*Problem requirements*. Transcribe exactly the first line of the listing below and each line that follows it, ending with the line that contains "Screen dimensions: 1139x858", and omit the remainder.
[Opening Data under study section]
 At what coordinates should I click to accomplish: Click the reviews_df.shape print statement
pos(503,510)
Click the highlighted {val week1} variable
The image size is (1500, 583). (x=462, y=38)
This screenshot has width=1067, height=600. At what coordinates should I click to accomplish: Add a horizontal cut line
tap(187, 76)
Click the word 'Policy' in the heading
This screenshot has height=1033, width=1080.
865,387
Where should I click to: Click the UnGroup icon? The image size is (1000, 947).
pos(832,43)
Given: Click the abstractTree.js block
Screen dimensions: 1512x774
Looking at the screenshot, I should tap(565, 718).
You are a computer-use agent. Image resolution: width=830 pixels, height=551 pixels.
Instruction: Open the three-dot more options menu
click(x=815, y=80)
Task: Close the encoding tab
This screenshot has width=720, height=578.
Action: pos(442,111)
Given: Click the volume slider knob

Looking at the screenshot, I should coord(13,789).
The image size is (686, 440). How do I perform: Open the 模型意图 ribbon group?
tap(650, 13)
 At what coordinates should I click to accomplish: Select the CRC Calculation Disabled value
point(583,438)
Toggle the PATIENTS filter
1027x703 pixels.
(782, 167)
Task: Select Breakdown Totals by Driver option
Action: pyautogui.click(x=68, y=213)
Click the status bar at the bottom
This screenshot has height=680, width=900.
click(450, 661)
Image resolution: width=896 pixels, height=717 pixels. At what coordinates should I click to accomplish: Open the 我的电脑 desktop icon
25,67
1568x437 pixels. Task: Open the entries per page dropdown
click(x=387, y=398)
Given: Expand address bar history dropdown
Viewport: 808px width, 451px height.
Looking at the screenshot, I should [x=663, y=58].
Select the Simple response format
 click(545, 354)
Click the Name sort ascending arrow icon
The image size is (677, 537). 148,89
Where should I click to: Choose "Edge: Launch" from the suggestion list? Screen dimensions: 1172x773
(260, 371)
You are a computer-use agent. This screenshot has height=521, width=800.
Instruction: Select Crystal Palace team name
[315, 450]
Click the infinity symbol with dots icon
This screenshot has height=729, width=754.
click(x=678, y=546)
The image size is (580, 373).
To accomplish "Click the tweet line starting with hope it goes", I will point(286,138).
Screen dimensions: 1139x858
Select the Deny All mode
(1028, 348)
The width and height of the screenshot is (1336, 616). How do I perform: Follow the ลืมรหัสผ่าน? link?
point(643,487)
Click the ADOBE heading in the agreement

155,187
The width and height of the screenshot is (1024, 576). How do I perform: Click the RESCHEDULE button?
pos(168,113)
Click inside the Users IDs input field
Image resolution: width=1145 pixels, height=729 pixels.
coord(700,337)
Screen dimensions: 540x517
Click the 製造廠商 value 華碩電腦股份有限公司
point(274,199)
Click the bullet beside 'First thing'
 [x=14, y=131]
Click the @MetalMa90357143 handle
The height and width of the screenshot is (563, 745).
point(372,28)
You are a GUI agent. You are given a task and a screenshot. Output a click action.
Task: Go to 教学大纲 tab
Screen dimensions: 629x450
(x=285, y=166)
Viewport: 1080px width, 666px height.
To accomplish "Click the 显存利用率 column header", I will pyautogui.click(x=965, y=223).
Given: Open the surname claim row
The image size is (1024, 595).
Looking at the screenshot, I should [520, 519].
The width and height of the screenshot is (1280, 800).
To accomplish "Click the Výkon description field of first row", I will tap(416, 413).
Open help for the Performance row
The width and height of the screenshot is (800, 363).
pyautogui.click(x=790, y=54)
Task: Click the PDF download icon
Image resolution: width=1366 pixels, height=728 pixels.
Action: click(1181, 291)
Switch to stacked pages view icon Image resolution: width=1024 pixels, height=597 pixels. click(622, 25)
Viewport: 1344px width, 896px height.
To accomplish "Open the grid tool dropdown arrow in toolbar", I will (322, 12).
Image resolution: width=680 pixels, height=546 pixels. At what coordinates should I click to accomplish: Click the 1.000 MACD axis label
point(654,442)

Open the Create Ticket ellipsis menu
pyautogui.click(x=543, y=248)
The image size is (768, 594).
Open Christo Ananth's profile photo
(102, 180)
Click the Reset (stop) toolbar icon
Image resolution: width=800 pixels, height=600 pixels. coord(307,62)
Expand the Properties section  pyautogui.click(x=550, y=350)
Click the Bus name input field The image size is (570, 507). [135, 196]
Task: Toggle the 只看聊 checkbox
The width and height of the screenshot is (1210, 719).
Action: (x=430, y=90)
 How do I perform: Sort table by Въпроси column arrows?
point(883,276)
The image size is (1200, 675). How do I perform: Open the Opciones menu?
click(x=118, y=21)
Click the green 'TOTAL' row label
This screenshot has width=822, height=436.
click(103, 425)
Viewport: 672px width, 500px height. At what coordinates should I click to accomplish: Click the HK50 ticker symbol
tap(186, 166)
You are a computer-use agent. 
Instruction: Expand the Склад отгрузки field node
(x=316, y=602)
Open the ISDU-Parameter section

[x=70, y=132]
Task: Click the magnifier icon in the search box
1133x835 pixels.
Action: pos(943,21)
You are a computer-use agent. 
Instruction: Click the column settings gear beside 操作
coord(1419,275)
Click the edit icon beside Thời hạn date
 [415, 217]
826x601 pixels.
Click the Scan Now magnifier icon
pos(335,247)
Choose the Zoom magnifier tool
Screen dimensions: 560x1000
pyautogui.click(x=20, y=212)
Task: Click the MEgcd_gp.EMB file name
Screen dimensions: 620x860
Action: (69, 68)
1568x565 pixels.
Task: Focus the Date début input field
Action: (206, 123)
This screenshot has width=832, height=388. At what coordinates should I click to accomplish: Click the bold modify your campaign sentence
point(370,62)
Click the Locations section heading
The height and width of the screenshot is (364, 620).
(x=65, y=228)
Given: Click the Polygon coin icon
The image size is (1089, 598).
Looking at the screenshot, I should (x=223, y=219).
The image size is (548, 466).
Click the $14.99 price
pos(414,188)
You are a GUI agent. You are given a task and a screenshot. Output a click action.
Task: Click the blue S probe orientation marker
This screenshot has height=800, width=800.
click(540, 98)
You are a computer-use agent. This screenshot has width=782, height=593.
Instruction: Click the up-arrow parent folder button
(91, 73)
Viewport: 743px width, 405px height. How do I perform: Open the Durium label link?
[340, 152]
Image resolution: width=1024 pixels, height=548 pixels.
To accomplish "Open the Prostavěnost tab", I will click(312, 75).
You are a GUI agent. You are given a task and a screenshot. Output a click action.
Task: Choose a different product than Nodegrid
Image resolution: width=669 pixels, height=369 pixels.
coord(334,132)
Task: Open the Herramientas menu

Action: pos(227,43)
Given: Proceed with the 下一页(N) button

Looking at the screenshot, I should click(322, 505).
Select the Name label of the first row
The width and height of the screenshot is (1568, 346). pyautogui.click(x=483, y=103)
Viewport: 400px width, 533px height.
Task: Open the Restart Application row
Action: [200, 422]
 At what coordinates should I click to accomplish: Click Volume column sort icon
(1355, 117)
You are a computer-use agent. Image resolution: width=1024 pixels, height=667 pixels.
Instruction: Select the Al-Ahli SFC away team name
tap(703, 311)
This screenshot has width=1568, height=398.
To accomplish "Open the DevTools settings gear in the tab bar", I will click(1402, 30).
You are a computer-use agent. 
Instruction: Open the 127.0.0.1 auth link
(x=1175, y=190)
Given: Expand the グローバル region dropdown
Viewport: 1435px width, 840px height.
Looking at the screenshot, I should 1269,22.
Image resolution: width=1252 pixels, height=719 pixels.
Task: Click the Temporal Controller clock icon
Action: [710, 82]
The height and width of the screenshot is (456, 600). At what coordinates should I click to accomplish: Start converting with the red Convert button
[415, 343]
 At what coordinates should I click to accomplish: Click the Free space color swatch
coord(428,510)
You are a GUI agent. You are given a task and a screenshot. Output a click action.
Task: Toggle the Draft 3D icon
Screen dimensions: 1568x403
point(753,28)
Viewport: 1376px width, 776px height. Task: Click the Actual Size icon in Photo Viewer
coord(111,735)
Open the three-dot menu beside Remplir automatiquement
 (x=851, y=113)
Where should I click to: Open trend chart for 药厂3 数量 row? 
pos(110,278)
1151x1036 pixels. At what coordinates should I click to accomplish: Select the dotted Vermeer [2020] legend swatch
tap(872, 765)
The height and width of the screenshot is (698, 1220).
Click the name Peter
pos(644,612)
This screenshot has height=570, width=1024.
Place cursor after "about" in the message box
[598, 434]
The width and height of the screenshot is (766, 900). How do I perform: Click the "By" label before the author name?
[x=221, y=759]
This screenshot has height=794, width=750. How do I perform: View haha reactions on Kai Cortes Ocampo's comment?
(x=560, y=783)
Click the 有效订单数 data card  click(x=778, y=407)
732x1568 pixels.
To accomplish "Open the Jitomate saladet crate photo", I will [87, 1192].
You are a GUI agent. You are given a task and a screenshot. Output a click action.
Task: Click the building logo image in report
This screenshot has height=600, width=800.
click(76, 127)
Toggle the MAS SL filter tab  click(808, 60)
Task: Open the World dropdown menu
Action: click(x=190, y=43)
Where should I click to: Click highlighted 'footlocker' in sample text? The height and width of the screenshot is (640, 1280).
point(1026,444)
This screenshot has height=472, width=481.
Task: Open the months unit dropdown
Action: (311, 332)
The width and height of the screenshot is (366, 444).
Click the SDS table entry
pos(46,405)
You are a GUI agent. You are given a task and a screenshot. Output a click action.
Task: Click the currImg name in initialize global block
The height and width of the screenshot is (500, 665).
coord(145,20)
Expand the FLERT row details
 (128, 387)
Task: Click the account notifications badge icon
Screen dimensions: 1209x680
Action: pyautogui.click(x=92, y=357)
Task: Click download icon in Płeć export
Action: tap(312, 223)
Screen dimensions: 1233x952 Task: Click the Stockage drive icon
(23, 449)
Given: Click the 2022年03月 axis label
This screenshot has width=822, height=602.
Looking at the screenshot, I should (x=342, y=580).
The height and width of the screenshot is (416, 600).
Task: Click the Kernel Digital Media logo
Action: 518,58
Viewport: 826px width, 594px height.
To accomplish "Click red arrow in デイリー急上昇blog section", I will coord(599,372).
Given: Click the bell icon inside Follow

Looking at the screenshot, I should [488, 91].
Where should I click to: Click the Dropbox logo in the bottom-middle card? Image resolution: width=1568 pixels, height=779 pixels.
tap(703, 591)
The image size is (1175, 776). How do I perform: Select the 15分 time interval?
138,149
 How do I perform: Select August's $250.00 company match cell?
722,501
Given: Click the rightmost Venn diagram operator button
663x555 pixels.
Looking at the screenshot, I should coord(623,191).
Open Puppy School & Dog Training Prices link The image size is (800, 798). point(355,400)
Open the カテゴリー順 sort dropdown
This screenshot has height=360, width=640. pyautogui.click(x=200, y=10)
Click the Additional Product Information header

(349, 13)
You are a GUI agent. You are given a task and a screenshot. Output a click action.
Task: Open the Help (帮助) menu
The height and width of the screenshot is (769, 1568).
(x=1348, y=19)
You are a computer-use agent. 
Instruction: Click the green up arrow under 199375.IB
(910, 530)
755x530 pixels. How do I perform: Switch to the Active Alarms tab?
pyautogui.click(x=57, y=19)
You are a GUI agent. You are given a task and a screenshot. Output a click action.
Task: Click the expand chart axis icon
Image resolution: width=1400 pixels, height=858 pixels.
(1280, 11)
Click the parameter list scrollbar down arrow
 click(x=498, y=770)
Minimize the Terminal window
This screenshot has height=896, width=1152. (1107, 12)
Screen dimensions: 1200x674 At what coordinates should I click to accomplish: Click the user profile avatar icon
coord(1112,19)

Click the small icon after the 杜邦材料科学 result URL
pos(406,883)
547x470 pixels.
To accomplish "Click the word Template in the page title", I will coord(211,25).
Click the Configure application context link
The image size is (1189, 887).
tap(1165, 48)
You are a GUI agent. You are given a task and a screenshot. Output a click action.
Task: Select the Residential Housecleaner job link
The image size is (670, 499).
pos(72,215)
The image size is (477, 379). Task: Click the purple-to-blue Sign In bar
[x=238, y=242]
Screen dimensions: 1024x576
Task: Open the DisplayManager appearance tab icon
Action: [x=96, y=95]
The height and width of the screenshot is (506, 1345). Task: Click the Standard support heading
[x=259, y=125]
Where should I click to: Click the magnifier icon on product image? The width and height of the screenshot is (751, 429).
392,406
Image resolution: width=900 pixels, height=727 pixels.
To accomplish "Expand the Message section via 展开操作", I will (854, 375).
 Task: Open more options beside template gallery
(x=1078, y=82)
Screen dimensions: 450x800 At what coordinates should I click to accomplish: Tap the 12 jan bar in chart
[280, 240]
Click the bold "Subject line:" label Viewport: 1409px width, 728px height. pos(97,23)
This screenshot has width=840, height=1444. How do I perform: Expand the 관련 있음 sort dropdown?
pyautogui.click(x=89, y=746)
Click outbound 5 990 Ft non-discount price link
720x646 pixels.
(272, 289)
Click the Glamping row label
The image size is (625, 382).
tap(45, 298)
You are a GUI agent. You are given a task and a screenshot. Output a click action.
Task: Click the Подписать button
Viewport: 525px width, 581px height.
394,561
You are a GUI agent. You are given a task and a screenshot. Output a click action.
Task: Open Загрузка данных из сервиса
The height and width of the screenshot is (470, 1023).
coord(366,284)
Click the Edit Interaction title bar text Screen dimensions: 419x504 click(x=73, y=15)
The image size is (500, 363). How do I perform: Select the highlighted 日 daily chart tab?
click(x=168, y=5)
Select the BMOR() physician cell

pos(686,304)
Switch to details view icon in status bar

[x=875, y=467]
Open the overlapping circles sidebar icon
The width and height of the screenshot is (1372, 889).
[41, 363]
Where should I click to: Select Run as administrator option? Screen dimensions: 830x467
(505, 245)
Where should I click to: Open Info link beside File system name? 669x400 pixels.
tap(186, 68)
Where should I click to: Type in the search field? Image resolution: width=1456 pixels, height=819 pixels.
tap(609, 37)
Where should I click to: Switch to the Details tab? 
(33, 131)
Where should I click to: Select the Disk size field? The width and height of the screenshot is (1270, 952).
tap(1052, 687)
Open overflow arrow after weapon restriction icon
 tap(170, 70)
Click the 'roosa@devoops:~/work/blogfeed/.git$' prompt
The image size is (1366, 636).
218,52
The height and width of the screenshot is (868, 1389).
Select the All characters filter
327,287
[Closing Data under study section]
*Exercise solution*.
 At what coordinates should I click to accomplish: Click the reviews_df.shape print statement
pos(503,510)
Click the highlighted {val week1} variable
The image size is (1500, 583). (x=462, y=38)
This screenshot has width=1067, height=600. At what coordinates should I click to accomplish: Add a horizontal cut line
tap(187, 76)
Click the word 'Policy' in the heading
This screenshot has height=1033, width=1080.
865,387
Where should I click to: Click the UnGroup icon? The image size is (1000, 947).
pos(832,43)
Given: Click the abstractTree.js block
Screen dimensions: 1512x774
Looking at the screenshot, I should tap(565, 718).
You are a computer-use agent. Image resolution: width=830 pixels, height=551 pixels.
Instruction: Open the three-dot more options menu
click(x=815, y=80)
Task: Close the encoding tab
This screenshot has width=720, height=578.
Action: pos(442,111)
Given: Click the volume slider knob

Looking at the screenshot, I should coord(13,789).
The image size is (686, 440). How do I perform: Open the 模型意图 ribbon group?
tap(650, 13)
 At what coordinates should I click to accomplish: Select the CRC Calculation Disabled value
point(583,438)
Toggle the PATIENTS filter
1027x703 pixels.
(782, 167)
Task: Select Breakdown Totals by Driver option
Action: pyautogui.click(x=68, y=213)
Click the status bar at the bottom
This screenshot has height=680, width=900.
click(450, 661)
Image resolution: width=896 pixels, height=717 pixels. At what coordinates should I click to accomplish: Open the 我的电脑 desktop icon
25,67
1568x437 pixels. Task: Open the entries per page dropdown
click(x=387, y=398)
Given: Expand address bar history dropdown
Viewport: 808px width, 451px height.
Looking at the screenshot, I should [x=663, y=58].
Select the Simple response format
 click(545, 354)
Click the Name sort ascending arrow icon
The image size is (677, 537). 148,89
Where should I click to: Choose "Edge: Launch" from the suggestion list? Screen dimensions: 1172x773
(260, 371)
You are a computer-use agent. This screenshot has height=521, width=800.
Instruction: Select Crystal Palace team name
[315, 450]
Click the infinity symbol with dots icon
This screenshot has height=729, width=754.
click(x=678, y=546)
The image size is (580, 373).
To accomplish "Click the tweet line starting with hope it goes", I will point(286,138).
Screen dimensions: 1139x858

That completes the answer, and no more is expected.